O ponto de Nicholas Carr é importante e raramente lembrado nos debates sobre a internet: existe uma diferença entre comunicação privada e "broadcasting".
Ao
longo da história humana, as cartas e os telegramas apenas nos
confrontaram com o primeiro modelo. E o consenso, pelo menos na idade
moderna e em Estados democráticos, era que essa comunicação "one-to-one"
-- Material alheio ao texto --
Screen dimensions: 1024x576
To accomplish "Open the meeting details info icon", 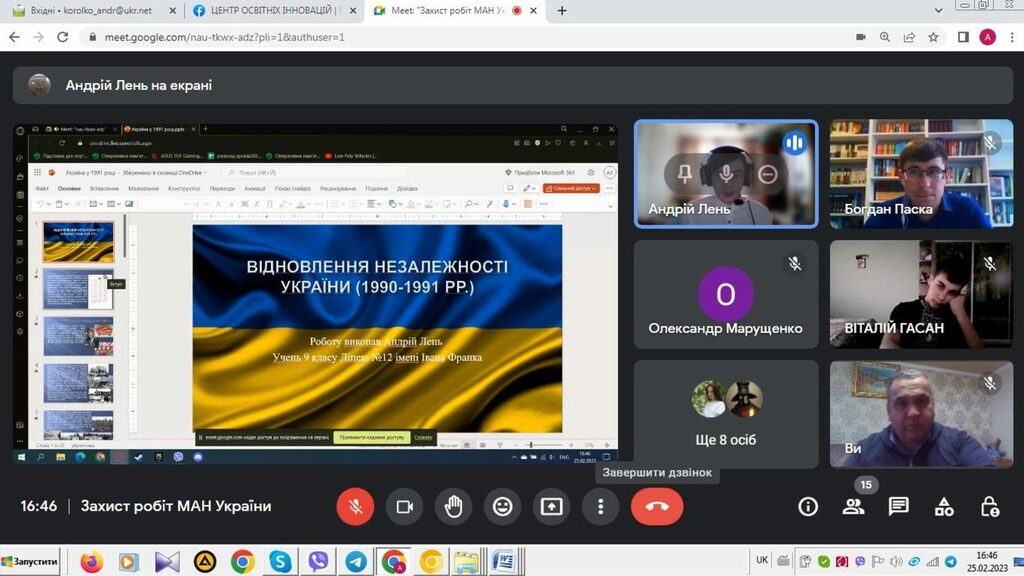I will pyautogui.click(x=808, y=507).
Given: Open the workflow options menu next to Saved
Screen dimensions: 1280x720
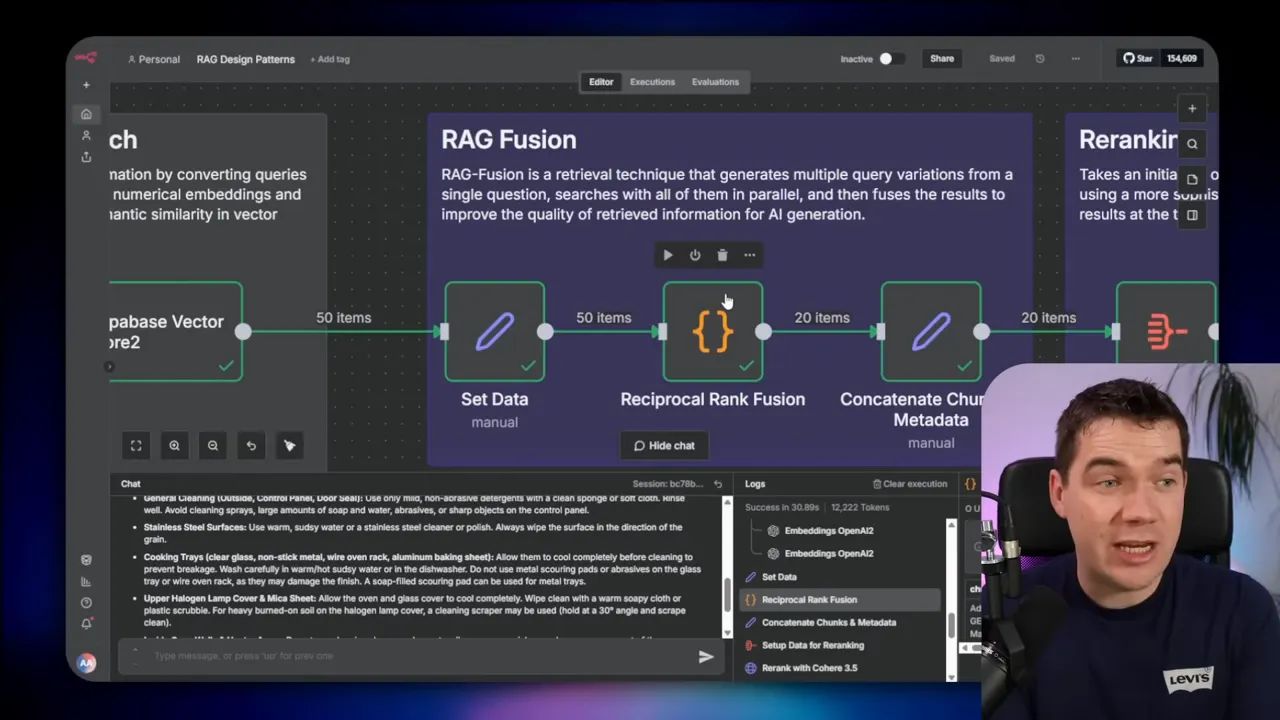Looking at the screenshot, I should point(1075,58).
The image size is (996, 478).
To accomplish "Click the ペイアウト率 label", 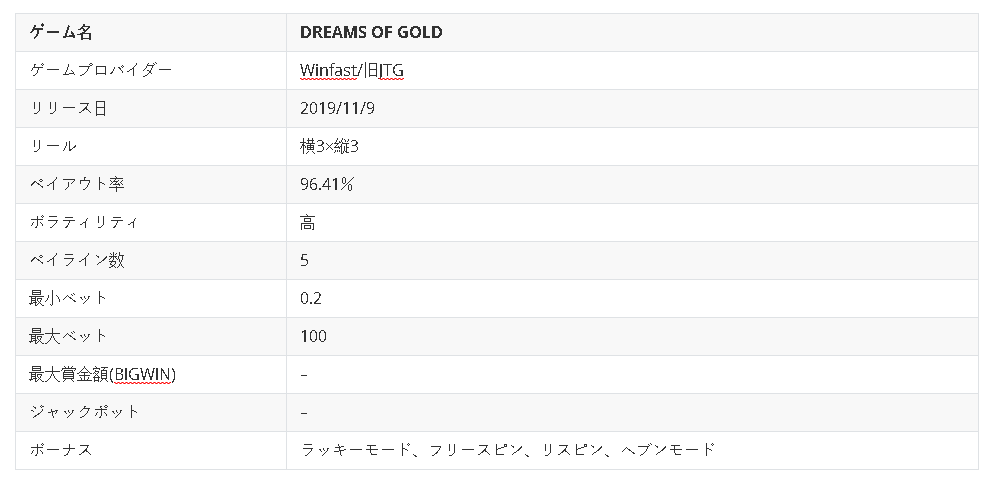I will pyautogui.click(x=78, y=184).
era inviolável. Só ditaduras espiam a correspondência privada dos
cidadãos.
O
aparecimento da rádio mudou as regras do jogo e um acontecimento
histórico particular mostrou a urgência de legislar sobre a selva: o desastre do Titanic.
Quando
o navio afundava nas águas gélidas do Atlântico norte, rádios amadoras
começaram a difundir notícias falsas que atrapalharam as missões de
resgate. Algumas dessas notícias informavam que estava tudo bem e que os
passageiros se encontravam a salvo.
Não
era mais possível tratar a comunicação "one-to-many" como se fosse uma
mera conversa interpessoal. O interesse público exigia regulação —e o aparecimento da TV, anos mais tarde, apenas reforçou essa urgência.
Concordo
com Nicholas Carr. Conversas privadas são conversas privadas —e a
primeira exigência às plataformas seria para que tratassem dessas
conversas da mesma forma que os correios ou as empresas de telefone
tratam das comunicações entre os clientes.
Manipular
dados dos usuários para fins comerciais ou políticos é tão intolerável
como abrir cartas alheias ou escutar o que as pessoas falam ao celular.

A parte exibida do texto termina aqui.